I’m going to be cantankerous and withhold The Daily Bird today so that I can write about painting instead. And don’t think I don’t have the Daily Bird done. Here’s a thumbnail, with a larger image coming tomorrow.
I’m spending all my time right now doing encaustic because I have an ever-nearing deadline for these 50 pieces, but I’m thinking about painting.
The in-progress paintings destined for my show in November are propped against the wall in my studio. Not in the drying racks, but against the wall where I will see them every time I walk in. They are begging for attention.
Painting is a jealous mistress. I can spend my time doing other things, as long as it’s somehow about painting. You painters in the audience will know what I’m talking about. Painting can be all-encompassing. Everything I do in my art practice has some bearing on my painting.

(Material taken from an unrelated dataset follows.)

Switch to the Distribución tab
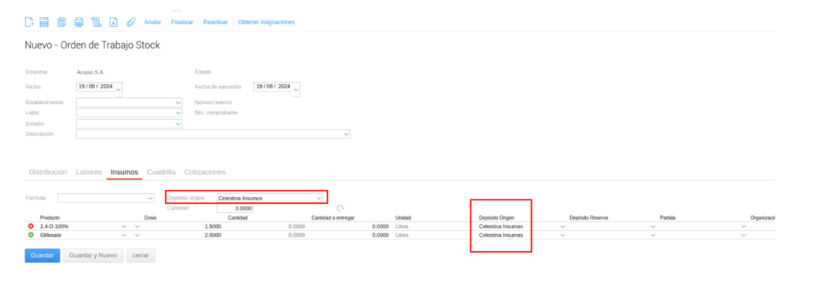830x287 pixels. (48, 172)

And perhaps that’s why I don’t paint all the time. It can be claustrophobic and can easily become too self-referential, so I find myself needing to step away for a bit.
These 50-pieces-in-50-days encaustic pieces are, by their very nature, sketch-like. I quickly found that I can’t do one piece a day using my usual encaustic methodology. So these pieces became about other things. Composition and color. Line and gesture. Capturing some essence of ‘birdness’. Representing the ambiguous nature of a single moment in time.

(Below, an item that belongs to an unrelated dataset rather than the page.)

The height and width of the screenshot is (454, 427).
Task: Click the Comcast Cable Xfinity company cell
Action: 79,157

In many ways, they become more like my paintings.
On the left is a Daily Bird, 6″x6″ encaustic. On the right After the Fall, oil on canvas, 60″x36″. The color palettes, medium, and subject matter are different, but they both share a similar use of space, with the bird or the figure trapped within the geometry imposed on the picture plane. Both have a sort of containment of the subject matter.
On the left, another Daily Bird, 6″x6″ encaustic. On the right, Repose II, oil on canvas, 28″x26″. In both of these, I was looking at a sort of off-kilter balance to the piece, and the use of gestural line in the two pieces is similar.
Saved for another day is a discussion of why my color palette is different in encaustic versus oil painting, and why I do figurative oil paintings but rarely do figurative encaustic. Don’t hold your breath, though…I have 28 more birds to do first.